Excuse the naivete of the question which follows, but I am new to digital photography. When I import photos from my Nikon DSLR, is it necessary to convert the files from .NEF files to .TIFF or another format? Or, can they be left as .NEF files? I have been leaving the files as raw .NEF files, and only creating JPEGs for export. Thanks for your help!
Nope, no need to convert them - iPhoto, Aperture and iPhoto can read .NEFs just fine. When each new Nikon is released a separate sw release from Apple needs to be done, but otherwise, nothing additional is needed on your part.
Hi Berwynman,
Welcome to Aperture forum. Be aware these forums are user helping user, Apple does not post here.
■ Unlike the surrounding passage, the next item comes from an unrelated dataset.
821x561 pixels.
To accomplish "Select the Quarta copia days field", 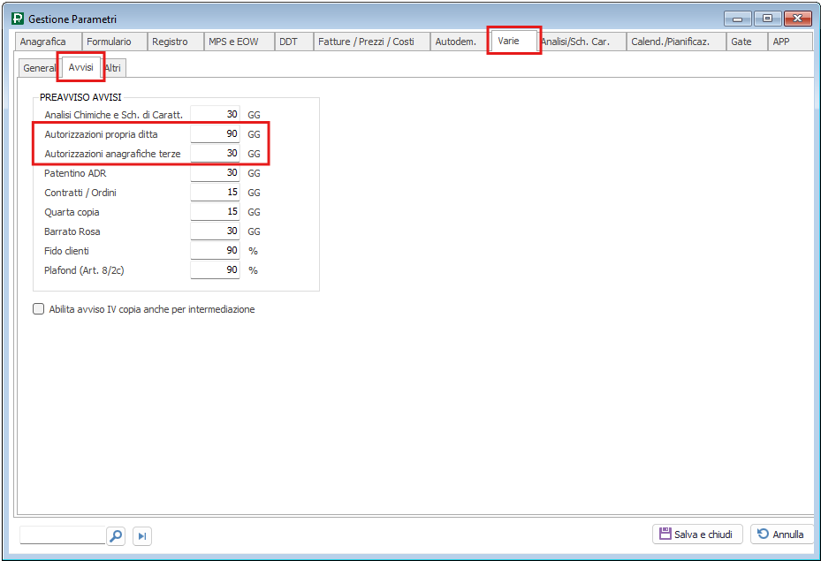I will pyautogui.click(x=215, y=212).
First off are you speaking about Aperture or NEF in general? If it is NEF in general outside of Aperture there are other sites you should ask your question.
If it is regarding the manner Aperture handles the NEF you have the option to save the file in other formats; the NEF remains the same it is not touched, sometimes referred to as non-distructive editing.
For others to see your image it will need to be converted to another file type. NEF is not a photo it is data only (keeping this simple). Only folks having a NEF raw converter will be able to see the NEF file.
Your camera cannot display the NEF. As you shoot NEF your camera cannot display it on the LCD, that which you see is the camera taking the NEF converting it into a viewable file, JPG, for viewing on the LCD.
So yes, save the file as a JPG for export life will be good. Years ago I quit shooting NEF, now I shoot 99.999% JPG.
Thank you both. Ric, I am asking about how Aperture handles NEF files. I have been importing them as NEF, and editing the raw files in Aperture. I didn't know if there was any reason I needed to convert the raw files to TIFF files. I didn't think so, since what I've been doing so far has worked just fine! Thanks for your assistance.
Hi Berwynman,
The advantage of TIFF is it is a lossless format, working on the file information is not lost. Disadvantages is much larger file size. At one time digital cameras provided a choice to save as TIFF, I am not sure many now do.
JPG is a lossy, as you work on a file then save it data is lost. Many test have been accomplished that show after numerous saves not much is lost, other test show pixilation. Myself I work in JPG format, with sRGB.
You say that which you are now doing works just fine, then I would stick with. Doing a Web search for TIFF vs JPG produces over eight million articles.